Pixel coordinate grounding data
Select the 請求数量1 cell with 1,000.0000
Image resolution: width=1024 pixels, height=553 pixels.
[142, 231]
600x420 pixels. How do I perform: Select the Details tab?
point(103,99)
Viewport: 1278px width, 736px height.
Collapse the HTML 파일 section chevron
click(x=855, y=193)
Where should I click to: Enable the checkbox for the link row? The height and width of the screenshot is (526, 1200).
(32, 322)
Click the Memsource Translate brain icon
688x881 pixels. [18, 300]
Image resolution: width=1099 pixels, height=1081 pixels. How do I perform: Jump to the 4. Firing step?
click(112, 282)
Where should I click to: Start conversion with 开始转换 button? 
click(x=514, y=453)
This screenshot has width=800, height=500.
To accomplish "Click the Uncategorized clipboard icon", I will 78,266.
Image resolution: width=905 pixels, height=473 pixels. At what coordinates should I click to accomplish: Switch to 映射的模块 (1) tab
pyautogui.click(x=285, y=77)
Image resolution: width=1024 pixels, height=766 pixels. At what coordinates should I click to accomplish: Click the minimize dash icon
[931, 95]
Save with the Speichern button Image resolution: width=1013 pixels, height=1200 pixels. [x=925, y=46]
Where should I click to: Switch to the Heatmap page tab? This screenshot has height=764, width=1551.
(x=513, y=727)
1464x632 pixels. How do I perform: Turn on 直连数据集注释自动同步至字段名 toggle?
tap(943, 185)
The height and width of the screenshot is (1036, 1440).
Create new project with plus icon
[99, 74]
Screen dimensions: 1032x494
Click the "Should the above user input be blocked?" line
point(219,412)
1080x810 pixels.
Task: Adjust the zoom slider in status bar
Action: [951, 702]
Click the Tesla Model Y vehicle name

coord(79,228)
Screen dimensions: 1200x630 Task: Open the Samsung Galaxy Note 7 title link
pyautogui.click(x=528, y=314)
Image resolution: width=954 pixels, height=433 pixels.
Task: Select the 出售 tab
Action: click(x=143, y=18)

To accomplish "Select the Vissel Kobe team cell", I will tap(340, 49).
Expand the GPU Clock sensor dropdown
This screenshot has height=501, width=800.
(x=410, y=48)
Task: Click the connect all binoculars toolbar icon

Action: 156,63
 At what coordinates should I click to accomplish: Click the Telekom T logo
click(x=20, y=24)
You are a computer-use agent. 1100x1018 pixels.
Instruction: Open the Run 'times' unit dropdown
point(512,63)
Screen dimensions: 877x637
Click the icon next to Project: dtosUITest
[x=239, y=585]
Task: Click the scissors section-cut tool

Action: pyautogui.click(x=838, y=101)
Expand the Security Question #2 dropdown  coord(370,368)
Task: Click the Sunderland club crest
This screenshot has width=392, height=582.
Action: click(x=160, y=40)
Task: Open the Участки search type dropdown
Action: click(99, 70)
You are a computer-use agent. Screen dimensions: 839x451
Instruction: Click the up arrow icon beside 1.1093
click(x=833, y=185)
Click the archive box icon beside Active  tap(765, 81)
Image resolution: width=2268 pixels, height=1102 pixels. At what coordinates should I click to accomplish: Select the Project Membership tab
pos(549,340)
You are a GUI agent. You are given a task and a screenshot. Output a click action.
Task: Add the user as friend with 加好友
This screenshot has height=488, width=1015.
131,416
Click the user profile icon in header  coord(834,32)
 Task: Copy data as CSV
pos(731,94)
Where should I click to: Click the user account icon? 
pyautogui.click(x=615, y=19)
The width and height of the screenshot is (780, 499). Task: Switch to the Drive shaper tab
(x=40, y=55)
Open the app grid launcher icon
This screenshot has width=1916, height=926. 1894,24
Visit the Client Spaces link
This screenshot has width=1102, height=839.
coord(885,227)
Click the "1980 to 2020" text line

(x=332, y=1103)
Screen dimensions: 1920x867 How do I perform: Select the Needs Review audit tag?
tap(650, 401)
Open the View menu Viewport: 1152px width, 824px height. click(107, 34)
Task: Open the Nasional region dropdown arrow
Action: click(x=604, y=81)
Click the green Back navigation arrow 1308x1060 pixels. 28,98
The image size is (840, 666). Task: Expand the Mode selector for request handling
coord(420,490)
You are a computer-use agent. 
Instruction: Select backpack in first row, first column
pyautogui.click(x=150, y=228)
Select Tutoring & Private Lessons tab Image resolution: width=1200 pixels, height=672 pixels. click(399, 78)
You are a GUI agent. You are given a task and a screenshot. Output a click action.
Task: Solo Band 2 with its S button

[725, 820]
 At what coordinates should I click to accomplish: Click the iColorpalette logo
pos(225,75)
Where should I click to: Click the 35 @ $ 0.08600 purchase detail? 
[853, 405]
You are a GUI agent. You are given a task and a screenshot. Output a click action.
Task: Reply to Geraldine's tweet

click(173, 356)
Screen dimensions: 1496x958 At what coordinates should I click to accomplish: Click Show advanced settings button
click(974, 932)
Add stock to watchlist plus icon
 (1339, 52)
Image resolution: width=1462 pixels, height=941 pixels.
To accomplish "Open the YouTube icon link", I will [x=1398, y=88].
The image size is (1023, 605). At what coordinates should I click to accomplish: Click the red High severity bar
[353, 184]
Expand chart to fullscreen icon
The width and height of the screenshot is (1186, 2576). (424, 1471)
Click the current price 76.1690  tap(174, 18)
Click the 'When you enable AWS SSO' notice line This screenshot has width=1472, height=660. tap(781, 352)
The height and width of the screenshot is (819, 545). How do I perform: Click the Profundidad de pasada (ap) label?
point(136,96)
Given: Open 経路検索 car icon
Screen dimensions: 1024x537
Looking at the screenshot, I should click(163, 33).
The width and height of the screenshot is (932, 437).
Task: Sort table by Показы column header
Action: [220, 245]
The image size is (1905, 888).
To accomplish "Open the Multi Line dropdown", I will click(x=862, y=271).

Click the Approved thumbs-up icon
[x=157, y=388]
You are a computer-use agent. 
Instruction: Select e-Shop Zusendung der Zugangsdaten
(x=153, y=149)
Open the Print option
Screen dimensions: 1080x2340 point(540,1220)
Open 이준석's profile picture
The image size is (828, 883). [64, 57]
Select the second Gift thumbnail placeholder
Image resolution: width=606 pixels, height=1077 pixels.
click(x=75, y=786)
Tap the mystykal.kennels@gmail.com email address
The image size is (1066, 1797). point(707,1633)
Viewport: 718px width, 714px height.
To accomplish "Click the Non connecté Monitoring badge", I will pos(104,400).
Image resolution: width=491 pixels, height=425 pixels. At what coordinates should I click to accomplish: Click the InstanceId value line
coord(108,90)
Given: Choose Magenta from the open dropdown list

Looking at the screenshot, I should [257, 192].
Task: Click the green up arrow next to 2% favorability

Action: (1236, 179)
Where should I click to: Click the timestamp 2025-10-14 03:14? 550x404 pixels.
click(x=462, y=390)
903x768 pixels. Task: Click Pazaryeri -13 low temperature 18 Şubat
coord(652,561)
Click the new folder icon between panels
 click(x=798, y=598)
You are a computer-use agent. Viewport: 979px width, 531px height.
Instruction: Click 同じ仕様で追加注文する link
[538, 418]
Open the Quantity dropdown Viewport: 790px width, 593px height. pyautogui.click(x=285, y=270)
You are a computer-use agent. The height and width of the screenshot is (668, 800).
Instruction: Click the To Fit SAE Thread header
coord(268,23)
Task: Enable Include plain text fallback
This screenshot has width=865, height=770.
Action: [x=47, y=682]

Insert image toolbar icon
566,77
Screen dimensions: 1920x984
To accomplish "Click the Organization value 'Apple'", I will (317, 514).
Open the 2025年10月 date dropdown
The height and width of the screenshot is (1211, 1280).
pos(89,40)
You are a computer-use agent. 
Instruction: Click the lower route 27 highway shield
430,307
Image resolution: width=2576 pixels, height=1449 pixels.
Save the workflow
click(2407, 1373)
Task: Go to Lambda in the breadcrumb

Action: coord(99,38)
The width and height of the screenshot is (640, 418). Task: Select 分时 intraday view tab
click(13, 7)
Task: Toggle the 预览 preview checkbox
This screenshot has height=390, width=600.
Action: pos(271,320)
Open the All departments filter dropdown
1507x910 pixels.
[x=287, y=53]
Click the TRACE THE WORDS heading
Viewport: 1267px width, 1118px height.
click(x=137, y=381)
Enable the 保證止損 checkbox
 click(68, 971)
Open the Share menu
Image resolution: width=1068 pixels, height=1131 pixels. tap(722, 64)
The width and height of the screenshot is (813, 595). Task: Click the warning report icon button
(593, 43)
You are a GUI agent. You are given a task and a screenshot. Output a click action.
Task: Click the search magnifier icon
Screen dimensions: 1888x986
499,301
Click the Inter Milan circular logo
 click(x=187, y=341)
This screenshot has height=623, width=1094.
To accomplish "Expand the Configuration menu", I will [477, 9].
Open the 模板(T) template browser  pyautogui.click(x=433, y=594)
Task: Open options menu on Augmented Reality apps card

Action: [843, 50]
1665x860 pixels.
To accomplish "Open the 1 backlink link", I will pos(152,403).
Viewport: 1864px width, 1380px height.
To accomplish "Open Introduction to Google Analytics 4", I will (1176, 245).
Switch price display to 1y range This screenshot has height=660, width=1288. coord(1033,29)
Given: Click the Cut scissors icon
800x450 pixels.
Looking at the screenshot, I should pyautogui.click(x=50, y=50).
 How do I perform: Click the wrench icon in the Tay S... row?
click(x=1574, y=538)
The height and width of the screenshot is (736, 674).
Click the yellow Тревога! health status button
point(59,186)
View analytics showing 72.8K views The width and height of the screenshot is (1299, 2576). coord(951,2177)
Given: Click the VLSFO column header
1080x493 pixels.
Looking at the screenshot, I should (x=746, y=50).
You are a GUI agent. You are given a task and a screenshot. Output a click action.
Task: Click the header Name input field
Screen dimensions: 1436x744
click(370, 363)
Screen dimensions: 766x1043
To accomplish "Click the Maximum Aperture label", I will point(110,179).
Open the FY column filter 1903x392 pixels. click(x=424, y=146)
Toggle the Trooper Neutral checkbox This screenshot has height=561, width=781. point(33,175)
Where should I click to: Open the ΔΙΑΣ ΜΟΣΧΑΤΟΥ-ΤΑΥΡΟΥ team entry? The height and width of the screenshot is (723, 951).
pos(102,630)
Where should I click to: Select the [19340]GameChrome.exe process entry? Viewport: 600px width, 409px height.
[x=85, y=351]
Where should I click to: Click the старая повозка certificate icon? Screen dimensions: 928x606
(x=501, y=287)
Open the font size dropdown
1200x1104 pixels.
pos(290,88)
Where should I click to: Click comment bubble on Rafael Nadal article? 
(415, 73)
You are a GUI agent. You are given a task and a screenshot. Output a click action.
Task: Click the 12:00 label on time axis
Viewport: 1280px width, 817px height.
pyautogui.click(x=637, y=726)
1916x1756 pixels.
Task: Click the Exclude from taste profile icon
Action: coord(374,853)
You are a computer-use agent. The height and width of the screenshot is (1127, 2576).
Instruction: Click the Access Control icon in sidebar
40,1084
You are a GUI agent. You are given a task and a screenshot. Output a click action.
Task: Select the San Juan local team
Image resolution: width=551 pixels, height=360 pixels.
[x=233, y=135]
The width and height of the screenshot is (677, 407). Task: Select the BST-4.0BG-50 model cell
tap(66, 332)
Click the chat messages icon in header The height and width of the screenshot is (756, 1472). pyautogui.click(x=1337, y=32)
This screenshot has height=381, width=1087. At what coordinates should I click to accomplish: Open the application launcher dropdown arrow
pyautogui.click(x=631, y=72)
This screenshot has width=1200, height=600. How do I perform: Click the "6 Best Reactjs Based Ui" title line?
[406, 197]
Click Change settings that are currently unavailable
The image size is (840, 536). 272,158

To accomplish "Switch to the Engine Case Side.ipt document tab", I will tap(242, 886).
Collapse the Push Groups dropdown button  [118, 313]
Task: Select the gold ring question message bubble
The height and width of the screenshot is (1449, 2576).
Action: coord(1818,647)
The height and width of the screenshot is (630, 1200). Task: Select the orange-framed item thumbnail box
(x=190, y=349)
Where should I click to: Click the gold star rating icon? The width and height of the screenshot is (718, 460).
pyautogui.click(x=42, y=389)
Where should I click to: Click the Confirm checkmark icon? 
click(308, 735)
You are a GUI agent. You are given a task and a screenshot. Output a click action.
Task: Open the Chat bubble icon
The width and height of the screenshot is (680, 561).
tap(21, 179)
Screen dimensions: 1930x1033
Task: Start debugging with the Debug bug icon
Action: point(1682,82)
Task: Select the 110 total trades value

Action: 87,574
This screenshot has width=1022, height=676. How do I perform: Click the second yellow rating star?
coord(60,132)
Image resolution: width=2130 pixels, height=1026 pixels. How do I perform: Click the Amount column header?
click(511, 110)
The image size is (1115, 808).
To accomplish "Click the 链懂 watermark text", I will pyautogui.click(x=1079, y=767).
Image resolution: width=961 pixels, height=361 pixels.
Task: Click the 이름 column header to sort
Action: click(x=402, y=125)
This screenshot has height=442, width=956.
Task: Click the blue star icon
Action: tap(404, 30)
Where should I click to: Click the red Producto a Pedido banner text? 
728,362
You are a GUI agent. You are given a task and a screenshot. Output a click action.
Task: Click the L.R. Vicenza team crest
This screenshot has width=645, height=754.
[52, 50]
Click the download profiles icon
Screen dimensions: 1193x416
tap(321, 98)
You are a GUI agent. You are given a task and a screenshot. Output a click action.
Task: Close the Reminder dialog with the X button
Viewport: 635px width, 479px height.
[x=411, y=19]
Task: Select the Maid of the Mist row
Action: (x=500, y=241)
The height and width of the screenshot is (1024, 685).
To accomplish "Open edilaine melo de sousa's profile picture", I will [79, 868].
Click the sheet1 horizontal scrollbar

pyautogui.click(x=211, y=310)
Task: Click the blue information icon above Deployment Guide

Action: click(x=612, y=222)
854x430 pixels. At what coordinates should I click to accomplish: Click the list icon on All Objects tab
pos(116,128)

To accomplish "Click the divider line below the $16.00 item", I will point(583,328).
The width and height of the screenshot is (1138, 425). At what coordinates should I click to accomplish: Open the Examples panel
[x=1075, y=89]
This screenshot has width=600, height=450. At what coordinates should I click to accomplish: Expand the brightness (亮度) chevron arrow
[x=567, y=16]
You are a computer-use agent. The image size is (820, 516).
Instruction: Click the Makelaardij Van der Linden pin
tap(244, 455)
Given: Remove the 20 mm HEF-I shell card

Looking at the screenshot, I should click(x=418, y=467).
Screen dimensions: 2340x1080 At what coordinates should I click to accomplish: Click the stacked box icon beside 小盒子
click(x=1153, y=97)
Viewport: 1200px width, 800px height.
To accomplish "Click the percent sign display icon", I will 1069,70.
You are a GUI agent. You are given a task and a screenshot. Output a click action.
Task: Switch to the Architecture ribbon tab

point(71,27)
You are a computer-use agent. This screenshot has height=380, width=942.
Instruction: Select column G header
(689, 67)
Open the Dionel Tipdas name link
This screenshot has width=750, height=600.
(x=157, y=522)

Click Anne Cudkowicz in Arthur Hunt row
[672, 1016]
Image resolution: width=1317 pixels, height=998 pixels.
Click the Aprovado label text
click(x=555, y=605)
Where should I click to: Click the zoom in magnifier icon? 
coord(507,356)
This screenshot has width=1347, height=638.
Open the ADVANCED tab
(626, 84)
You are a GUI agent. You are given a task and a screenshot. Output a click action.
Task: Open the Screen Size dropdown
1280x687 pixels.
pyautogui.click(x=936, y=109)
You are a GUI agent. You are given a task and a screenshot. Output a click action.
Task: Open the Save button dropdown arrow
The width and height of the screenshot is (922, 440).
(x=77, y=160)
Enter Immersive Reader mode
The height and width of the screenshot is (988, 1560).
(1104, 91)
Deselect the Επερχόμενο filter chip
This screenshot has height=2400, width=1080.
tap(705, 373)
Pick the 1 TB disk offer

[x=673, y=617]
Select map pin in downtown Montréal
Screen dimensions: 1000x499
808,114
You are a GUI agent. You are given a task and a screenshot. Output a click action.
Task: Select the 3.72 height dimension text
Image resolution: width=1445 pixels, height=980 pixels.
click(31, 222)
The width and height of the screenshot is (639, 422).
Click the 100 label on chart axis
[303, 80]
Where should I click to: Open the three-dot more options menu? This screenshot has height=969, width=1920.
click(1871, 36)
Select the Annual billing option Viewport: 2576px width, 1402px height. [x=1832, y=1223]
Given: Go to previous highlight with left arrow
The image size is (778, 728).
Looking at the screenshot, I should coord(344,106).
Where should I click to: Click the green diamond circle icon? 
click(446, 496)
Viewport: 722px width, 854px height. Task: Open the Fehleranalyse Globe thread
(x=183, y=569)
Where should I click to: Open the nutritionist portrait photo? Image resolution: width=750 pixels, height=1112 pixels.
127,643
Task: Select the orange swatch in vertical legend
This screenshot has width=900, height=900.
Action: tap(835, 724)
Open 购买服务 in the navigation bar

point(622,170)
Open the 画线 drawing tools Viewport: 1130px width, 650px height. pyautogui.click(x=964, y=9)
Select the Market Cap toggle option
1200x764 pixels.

• TASK BRIEF:
Only lines with the word "display" go in the answer. Take them all from the entries above.

• ANSWER:
Switch price display to 1y range This screenshot has height=660, width=1288. coord(1033,29)
To accomplish "Click the percent sign display icon", I will 1069,70.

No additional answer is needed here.